- **ТЕКСТ ДЛЯ ЧТЕНИЯ**
Отказываясь от идеализации зарубежной действительности, Вен. Ерофеев тем не менее стремится создать образ свободного мира, открытого общества. Силой своей фантазии он устраняет границы между европейскими странами, кое в чем предугадав то, что произойдет через четверть века*. Хотя бы в своем воображении Веничка проходит по священным камням Европы, которые, как писал Достоевский, русскому не менее дороги, чем европейцу. Но писатель не смешивает желаемое и реальное. Оттого рассказ парящего на крыльях вдохновения и блистающего остроумием Венички оборван появлением контролера — недоумка, осуществляющего проверку на законопослушание. Запад остается такой же недостижимой мечтой, как и благословенные Петушки (какое детское, светлое слово!). Реальность же — идущий по замкнутому кругу поезд, действительность, неотличимая от кошмара, "самоизвольное мученичество" прозревшего.

Естественно, можно предложить и V, XX, СХХ версии интерпретируемых эпизодов (как и самой поэмы) — постмодернистский текст принципиально незамкнут (открыт в бесконечность означающего), и его исследование — опять-таки принципиально — нельзя завершить точкой: только многоточием...

Вен. Ерофеев отразил новые настроения, пробивавшиеся из-под толщи нагроможденных за десятилетия в умах людей догматов: разочарование в коммунистическом проекте преображения жизни, вообще в "мировых идеях", навязывающих себя силой; сомнение в существовании железных исторических законов, скепсис в отношении непреложных истин, неприятие наступательной социальной активности, идеологического дурмана. Стремлению командовать историей и жизнью, обернувшемуся бесчисленными трагедиями, писатель противопоставляет философию, недеяния, предполагающую непричинение

* Введение единой визы рядом стран ЕЭС.

вреда ничему живому, сознательный покой. Он напоминает о хрупкости человека, нуждающегося в защите от современной цивилизации, сеет в души читателей семена понимания, сострадания, любви.

"Прогулки с Пушкиным" Абрама Терца, "Пушкинский дом" Битова, "Москва — Петушки" Вен. Ерофеева, созданные примерно в одно время и независимо друг от друга, при всей несхожести обнаруживают черты принадлежности к постмодернизму. Их авторы выходят за границы того, что принято считать литературой, движутся окольными, маргинальными путями, создают произведения на грани различных "культурных областей", пользуются новым литературным языком, наделяющим тексты многослойностью, многоуровневостью, смысловой множественностью, текучестью. В нем тонут любые идеологии, тезисы, интерпретации и т. п. Для сознания Абрама Терца, Андрея Битова, Венедикта Ерофеева характерна сплошная текстуализация реальности, отношение к творчеству как к перерабатывающе-деконструирующей игре с миром-текстом. Стремление преодолеть тоталитарность мышления и языка неразрывно связано у них с отвоевыванием свободы — для себя и для других; антишестидесятнические настроения "неборьбы" неотделимы от утверждения "мировой игры и невиновности становления" (Деррида).

- **ЗАПИСИ**
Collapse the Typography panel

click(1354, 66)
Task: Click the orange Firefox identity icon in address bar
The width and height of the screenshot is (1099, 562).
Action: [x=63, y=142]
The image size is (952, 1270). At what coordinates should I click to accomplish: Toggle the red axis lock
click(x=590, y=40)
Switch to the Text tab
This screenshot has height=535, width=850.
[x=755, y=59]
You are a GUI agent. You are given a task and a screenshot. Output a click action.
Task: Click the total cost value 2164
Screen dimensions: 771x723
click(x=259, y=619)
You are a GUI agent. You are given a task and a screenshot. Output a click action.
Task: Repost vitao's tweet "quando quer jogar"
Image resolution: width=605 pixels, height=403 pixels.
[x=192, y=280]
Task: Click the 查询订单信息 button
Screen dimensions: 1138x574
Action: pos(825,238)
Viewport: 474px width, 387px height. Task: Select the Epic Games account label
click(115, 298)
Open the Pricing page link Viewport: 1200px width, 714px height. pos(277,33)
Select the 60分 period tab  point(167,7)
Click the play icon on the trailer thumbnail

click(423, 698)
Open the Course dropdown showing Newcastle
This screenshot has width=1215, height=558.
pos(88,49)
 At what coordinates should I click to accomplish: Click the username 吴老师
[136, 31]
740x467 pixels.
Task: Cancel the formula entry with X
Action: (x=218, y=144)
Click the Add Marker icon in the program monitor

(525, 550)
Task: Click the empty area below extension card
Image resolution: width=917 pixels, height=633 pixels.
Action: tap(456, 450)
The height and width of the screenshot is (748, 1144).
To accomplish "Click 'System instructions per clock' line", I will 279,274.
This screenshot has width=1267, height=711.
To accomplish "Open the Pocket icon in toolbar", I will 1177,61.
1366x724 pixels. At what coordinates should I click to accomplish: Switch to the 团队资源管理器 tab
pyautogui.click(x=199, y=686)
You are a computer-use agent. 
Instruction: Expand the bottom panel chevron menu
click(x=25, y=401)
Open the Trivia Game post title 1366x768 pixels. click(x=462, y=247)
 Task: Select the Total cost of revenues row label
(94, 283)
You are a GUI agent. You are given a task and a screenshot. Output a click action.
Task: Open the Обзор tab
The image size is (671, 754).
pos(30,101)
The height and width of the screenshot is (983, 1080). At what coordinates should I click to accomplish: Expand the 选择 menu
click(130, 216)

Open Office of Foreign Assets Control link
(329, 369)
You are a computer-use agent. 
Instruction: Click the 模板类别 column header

- **ТРЕБОВАНИЯ**
[1] Скопируйте из текста для чтения фрагмент между словами "вреда ничему живому, сознательный" и "понимания, сострадания, любви." включительно, сохранив его без изменений.
[2] Повторите без изменений только те строки записей, что лежат между строкой с "Task: Click the orange" и строкой с "[x=755, y=59]", включая обе.

- **ОТВЕТЫ К ЗАДАНИЯМ**
[1]
вреда ничему живому, сознательный покой. Он напоминает о хрупкости человека, нуждающегося в защите от современной цивилизации, сеет в души читателей семена понимания, сострадания, любви.

[2]
Task: Click the orange Firefox identity icon in address bar
The width and height of the screenshot is (1099, 562).
Action: [x=63, y=142]
The image size is (952, 1270). At what coordinates should I click to accomplish: Toggle the red axis lock
click(x=590, y=40)
Switch to the Text tab
This screenshot has height=535, width=850.
[x=755, y=59]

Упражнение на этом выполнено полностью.